▶ **DATASET RECORDS**:
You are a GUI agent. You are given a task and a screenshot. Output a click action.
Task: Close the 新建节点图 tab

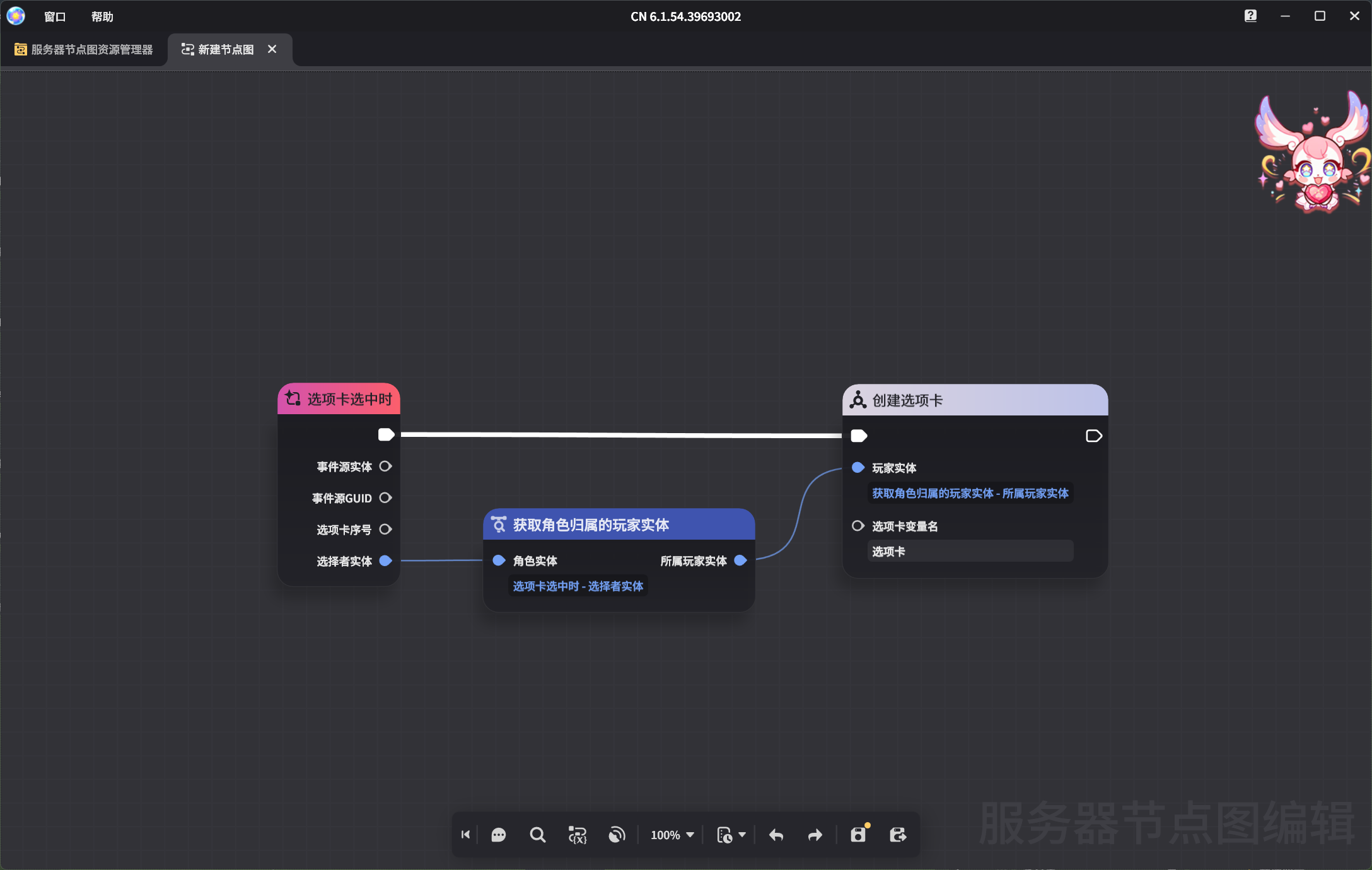272,49
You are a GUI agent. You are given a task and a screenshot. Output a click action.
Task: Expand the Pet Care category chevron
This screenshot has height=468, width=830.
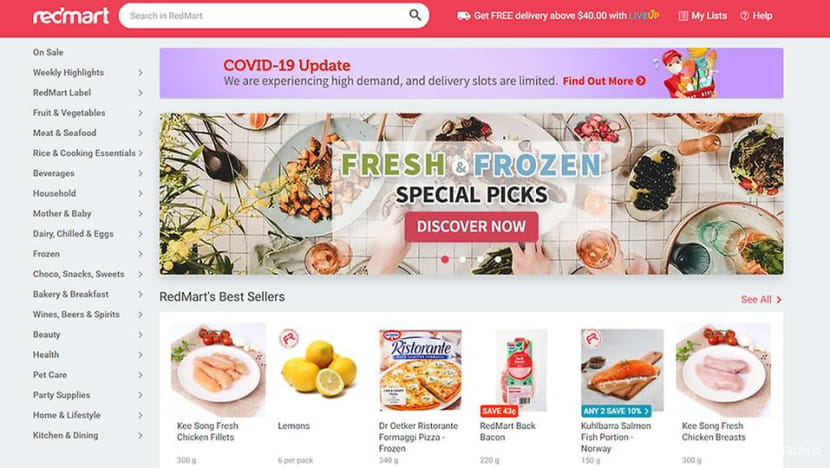(140, 375)
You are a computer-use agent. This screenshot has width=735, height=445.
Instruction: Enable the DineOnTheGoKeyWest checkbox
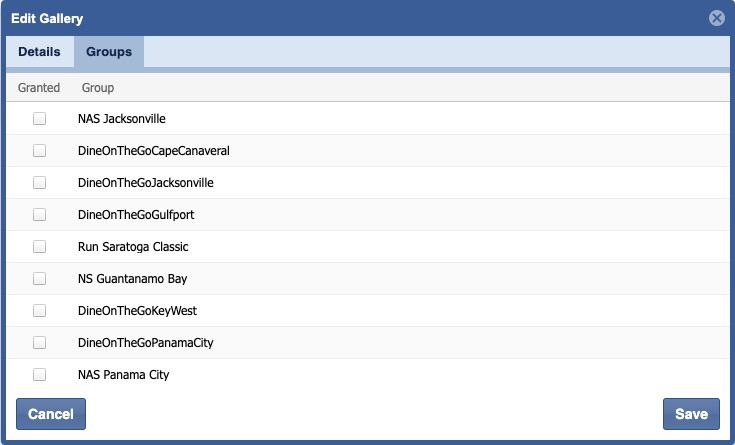coord(40,311)
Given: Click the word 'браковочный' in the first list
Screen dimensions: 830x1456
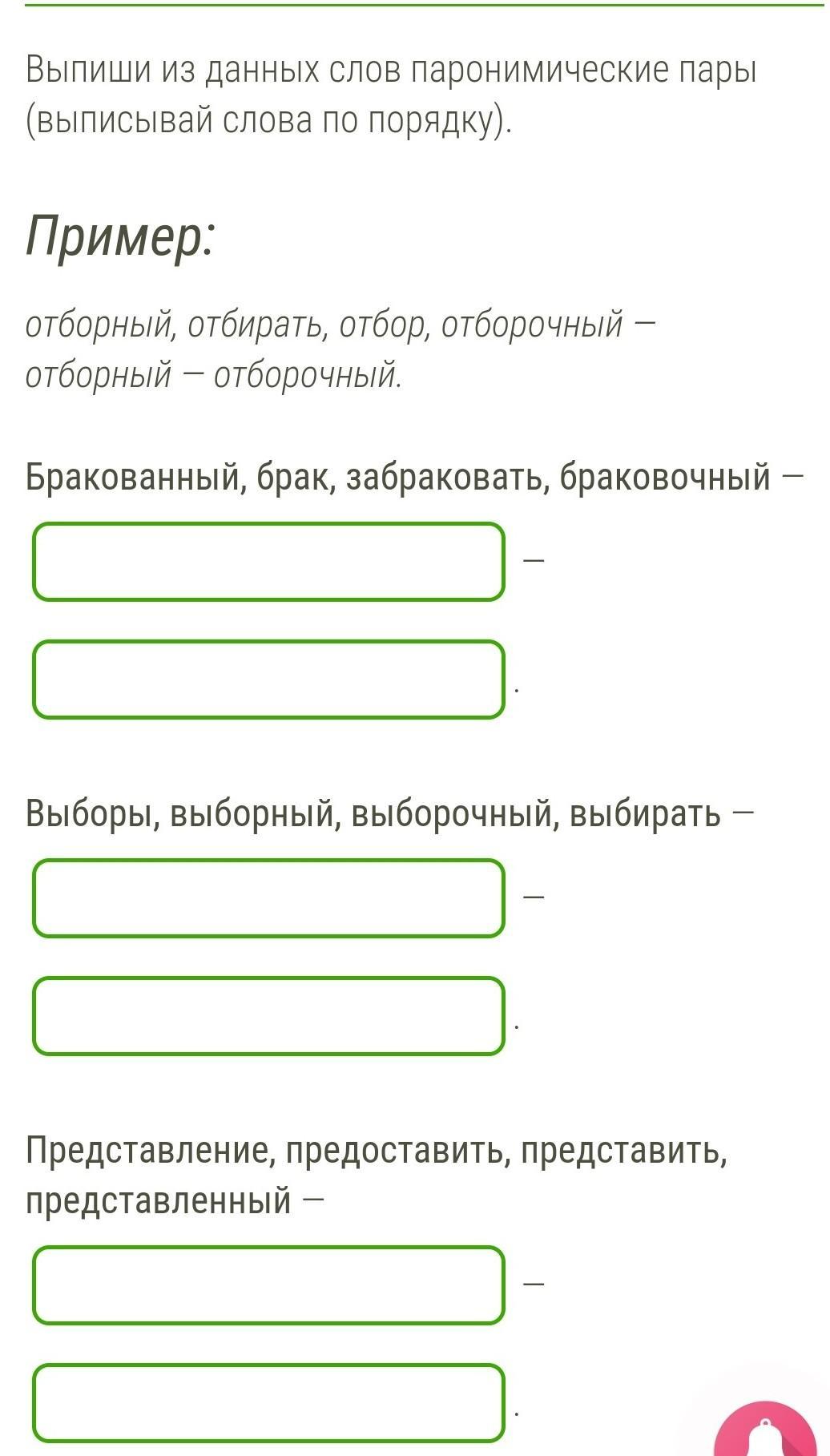Looking at the screenshot, I should click(665, 477).
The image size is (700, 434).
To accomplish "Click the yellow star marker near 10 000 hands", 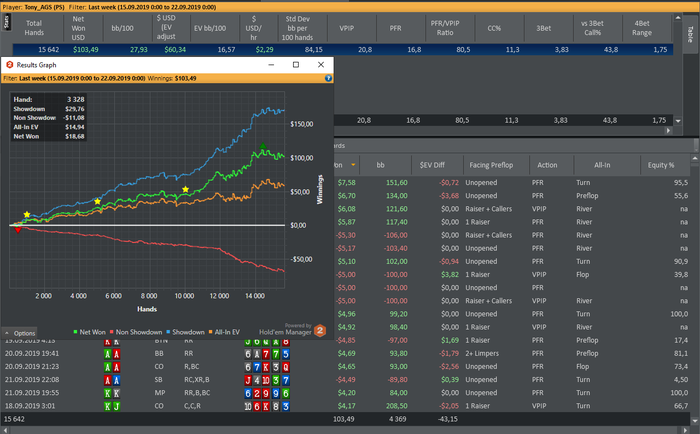I will point(185,189).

▶ **TASK**: Pick out and copy each line in the rows above that contains the string "width". Case counts.

▶ **FULL OUTPUT**:
This screenshot has height=468, width=830.
You are a computer-use agent. This screenshot has width=735, height=445.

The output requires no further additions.